BEGIN
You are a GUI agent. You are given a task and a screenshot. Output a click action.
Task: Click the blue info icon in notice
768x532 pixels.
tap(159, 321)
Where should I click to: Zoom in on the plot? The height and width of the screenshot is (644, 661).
END
Problem requirements:
Within the entries above, find each line where "screenshot" appears; copy every one.

Result of this exercise:
You are a GUI agent. You are given a task and a screenshot. Output a click action.
Where should I click to: Zoom in on the plot? The height and width of the screenshot is (644, 661).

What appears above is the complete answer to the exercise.